When hiking the trail crews will have created a switchback system that allows gradual increases/decreases in the elevation as the hiker continues his or her ascent/descent. This system makes it easier for the hiker and the environment. The hiker isn’t winded as quickly and the mountain is better protected from erosion.
One of the things about switchbacks is that while the hikers are making their way up the mountain the switchbacks seem to cover the same territory, just a few feet above the trail they were just on moments ago. The view may be a bit different, but in many ways, it seems the same. Switchbacks are great for hiking. They can be frustrating during a Faith journey.

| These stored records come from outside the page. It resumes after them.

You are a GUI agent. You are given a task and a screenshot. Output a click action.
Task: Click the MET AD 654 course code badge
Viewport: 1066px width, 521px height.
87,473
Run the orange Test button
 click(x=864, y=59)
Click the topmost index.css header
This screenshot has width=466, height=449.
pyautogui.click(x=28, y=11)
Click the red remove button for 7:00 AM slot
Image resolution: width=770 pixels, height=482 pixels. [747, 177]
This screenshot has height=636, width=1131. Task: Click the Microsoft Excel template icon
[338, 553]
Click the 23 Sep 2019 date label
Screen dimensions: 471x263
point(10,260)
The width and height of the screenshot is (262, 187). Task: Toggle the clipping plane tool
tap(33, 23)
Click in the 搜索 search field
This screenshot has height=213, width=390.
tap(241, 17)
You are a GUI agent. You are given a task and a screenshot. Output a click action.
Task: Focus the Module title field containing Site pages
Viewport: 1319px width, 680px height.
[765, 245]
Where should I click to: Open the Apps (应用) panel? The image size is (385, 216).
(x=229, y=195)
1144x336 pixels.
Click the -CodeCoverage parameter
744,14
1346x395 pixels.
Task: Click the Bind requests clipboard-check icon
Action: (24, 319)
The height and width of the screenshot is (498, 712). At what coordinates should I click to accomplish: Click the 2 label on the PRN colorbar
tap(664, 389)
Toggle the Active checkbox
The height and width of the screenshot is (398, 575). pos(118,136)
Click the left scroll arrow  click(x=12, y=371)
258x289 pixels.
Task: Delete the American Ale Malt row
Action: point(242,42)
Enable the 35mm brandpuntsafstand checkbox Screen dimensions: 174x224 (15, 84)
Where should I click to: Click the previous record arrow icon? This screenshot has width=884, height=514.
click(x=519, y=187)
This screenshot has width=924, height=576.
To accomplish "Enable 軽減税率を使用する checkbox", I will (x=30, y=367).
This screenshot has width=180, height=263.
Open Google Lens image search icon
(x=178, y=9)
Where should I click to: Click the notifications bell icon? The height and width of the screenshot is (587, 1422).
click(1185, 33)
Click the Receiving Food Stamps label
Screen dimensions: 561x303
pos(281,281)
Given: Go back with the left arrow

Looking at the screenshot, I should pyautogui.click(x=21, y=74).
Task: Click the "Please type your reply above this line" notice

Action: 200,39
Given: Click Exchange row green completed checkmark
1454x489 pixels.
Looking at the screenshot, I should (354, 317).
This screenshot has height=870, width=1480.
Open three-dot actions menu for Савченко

During this season of my journey I have felt like I am repeating the same routes again and again. I recognize slight changes in the terrain, but overall it seems like my view doesn’t change. I find myself chafing and struggling with where I am since it isn’t where I want to be.
I felt the same way when I was hiking. Twenty years ago my brother and I hiked Baldy Mountain, one of the highest peaks in New Mexico. My brother and I took the front route from Baldy Town over the “saddle” to the peak. It was a more picturesque view once we reached the peak and I was excited for my brother to see it.
I was also impatient. I wanted to get there. I didn’t care about the other views we could see, I wanted to see it all from the top. So I rushed. And I quickly ran out of breath. Trying to climb the whole thing all at once was too much, but if I stayed on the course and took it one step at a time as the trail crews had planned it, then I was not winded and I could arrive with energy left over.
So too is it with our Faith journey. The Ultimate Trail Designer knew ahead of time that we would grow weary on our journey– even quitting if we grew too tired, so He created the switchback. It allows for slower transitions on the journey, an opportunity to see things from a higher elevation, but not so high or so quickly as to overwhelm us.
I must choose to appreciate the view from the place I am on the trail. I will eventually reach my destination and the whole journey will have been worth every step.